[Collected data entries]
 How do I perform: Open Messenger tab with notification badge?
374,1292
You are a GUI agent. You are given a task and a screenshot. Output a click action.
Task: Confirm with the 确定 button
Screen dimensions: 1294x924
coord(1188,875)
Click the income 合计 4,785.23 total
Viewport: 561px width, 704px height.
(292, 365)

[What this task involves] All records above must be printed again, exactly.

[Result for this task]
 How do I perform: Open Messenger tab with notification badge?
374,1292
You are a GUI agent. You are given a task and a screenshot. Output a click action.
Task: Confirm with the 确定 button
Screen dimensions: 1294x924
coord(1188,875)
Click the income 合计 4,785.23 total
Viewport: 561px width, 704px height.
(292, 365)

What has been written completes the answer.